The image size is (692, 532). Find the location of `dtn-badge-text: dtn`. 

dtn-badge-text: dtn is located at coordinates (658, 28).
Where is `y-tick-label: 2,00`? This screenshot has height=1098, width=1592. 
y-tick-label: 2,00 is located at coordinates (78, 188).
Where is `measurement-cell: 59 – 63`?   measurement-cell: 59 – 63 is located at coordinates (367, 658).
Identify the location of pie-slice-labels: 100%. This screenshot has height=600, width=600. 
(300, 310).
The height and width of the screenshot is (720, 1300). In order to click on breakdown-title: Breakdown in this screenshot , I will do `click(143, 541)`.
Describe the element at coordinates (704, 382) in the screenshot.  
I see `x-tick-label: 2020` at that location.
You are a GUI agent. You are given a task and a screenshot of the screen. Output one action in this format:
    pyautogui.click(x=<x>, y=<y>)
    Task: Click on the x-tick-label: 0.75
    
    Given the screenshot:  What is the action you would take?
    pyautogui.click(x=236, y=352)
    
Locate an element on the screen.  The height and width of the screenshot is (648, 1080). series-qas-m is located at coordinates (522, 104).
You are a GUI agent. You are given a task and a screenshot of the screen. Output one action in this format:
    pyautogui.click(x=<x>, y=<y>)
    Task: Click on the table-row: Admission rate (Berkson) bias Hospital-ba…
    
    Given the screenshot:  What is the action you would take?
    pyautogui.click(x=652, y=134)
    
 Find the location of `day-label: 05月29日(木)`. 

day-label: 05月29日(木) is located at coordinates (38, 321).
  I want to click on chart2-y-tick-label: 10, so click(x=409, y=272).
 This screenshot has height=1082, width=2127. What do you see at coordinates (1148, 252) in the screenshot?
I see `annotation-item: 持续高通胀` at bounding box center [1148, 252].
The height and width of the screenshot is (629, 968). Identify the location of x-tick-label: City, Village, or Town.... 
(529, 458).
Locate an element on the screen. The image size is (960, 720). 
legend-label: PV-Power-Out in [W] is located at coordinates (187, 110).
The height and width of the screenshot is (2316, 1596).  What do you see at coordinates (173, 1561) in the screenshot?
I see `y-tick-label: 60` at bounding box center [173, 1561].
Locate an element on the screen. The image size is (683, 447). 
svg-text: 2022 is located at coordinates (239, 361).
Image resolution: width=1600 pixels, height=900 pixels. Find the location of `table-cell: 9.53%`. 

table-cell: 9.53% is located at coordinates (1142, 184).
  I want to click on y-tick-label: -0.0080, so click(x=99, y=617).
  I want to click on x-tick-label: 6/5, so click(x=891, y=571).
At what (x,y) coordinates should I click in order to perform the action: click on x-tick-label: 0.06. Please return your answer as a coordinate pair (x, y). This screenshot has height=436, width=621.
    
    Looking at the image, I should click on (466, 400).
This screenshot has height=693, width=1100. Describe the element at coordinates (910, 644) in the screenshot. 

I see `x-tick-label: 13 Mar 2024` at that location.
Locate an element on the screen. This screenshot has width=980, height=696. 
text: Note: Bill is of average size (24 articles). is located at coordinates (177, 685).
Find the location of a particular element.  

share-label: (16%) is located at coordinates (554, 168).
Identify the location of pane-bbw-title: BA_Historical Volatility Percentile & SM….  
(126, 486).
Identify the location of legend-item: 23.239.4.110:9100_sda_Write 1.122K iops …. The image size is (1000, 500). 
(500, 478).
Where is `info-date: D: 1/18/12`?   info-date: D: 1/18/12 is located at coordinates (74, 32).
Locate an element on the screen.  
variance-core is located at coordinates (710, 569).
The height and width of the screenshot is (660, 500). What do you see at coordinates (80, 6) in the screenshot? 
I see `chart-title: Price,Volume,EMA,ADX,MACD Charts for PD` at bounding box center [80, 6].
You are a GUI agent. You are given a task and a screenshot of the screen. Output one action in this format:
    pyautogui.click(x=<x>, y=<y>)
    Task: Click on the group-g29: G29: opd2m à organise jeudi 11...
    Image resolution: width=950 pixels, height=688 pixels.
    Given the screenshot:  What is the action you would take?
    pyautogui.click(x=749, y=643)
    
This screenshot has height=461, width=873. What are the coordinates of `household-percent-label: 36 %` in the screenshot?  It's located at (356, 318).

########################################

* [WHAT THE EXERCISE ASKS] Duplicate every one of the entries shown above, word for word.

* [TASK SOLUTION]
The image size is (692, 532). Find the location of `dtn-badge-text: dtn`. 

dtn-badge-text: dtn is located at coordinates (658, 28).
Where is `y-tick-label: 2,00`? This screenshot has height=1098, width=1592. 
y-tick-label: 2,00 is located at coordinates (78, 188).
Where is `measurement-cell: 59 – 63`?   measurement-cell: 59 – 63 is located at coordinates (367, 658).
Identify the location of pie-slice-labels: 100%. This screenshot has height=600, width=600. 
(300, 310).
The height and width of the screenshot is (720, 1300). In order to click on breakdown-title: Breakdown in this screenshot , I will do `click(143, 541)`.
Describe the element at coordinates (704, 382) in the screenshot.  
I see `x-tick-label: 2020` at that location.
You are a GUI agent. You are given a task and a screenshot of the screen. Output one action in this format:
    pyautogui.click(x=<x>, y=<y>)
    Task: Click on the x-tick-label: 0.75
    
    Given the screenshot:  What is the action you would take?
    pyautogui.click(x=236, y=352)
    
Locate an element on the screen.  The height and width of the screenshot is (648, 1080). series-qas-m is located at coordinates (522, 104).
You are a GUI agent. You are given a task and a screenshot of the screen. Output one action in this format:
    pyautogui.click(x=<x>, y=<y>)
    Task: Click on the table-row: Admission rate (Berkson) bias Hospital-ba…
    
    Given the screenshot:  What is the action you would take?
    pyautogui.click(x=652, y=134)
    
 Find the location of `day-label: 05月29日(木)`. 

day-label: 05月29日(木) is located at coordinates (38, 321).
  I want to click on chart2-y-tick-label: 10, so click(x=409, y=272).
 This screenshot has height=1082, width=2127. What do you see at coordinates (1148, 252) in the screenshot?
I see `annotation-item: 持续高通胀` at bounding box center [1148, 252].
The height and width of the screenshot is (629, 968). Identify the location of x-tick-label: City, Village, or Town.... 
(529, 458).
Locate an element on the screen. The image size is (960, 720). 
legend-label: PV-Power-Out in [W] is located at coordinates (187, 110).
The height and width of the screenshot is (2316, 1596).  What do you see at coordinates (173, 1561) in the screenshot?
I see `y-tick-label: 60` at bounding box center [173, 1561].
Locate an element on the screen. The image size is (683, 447). 
svg-text: 2022 is located at coordinates (239, 361).
Image resolution: width=1600 pixels, height=900 pixels. Find the location of `table-cell: 9.53%`. 

table-cell: 9.53% is located at coordinates (1142, 184).
  I want to click on y-tick-label: -0.0080, so click(x=99, y=617).
  I want to click on x-tick-label: 6/5, so click(x=891, y=571).
At what (x,y) coordinates should I click in order to perform the action: click on x-tick-label: 0.06. Please return your answer as a coordinate pair (x, y). This screenshot has height=436, width=621.
    
    Looking at the image, I should click on (466, 400).
This screenshot has height=693, width=1100. Describe the element at coordinates (910, 644) in the screenshot. 

I see `x-tick-label: 13 Mar 2024` at that location.
Locate an element on the screen. This screenshot has width=980, height=696. 
text: Note: Bill is of average size (24 articles). is located at coordinates (177, 685).
Find the location of a particular element.  

share-label: (16%) is located at coordinates (554, 168).
Identify the location of pane-bbw-title: BA_Historical Volatility Percentile & SM….  
(126, 486).
Identify the location of legend-item: 23.239.4.110:9100_sda_Write 1.122K iops …. The image size is (1000, 500). 
(500, 478).
Where is `info-date: D: 1/18/12`?   info-date: D: 1/18/12 is located at coordinates (74, 32).
Locate an element on the screen.  
variance-core is located at coordinates (710, 569).
The height and width of the screenshot is (660, 500). What do you see at coordinates (80, 6) in the screenshot? 
I see `chart-title: Price,Volume,EMA,ADX,MACD Charts for PD` at bounding box center [80, 6].
You are a GUI agent. You are given a task and a screenshot of the screen. Output one action in this format:
    pyautogui.click(x=<x>, y=<y>)
    Task: Click on the group-g29: G29: opd2m à organise jeudi 11...
    Image resolution: width=950 pixels, height=688 pixels.
    Given the screenshot:  What is the action you would take?
    pyautogui.click(x=749, y=643)
    
This screenshot has height=461, width=873. What are the coordinates of `household-percent-label: 36 %` in the screenshot?  It's located at (356, 318).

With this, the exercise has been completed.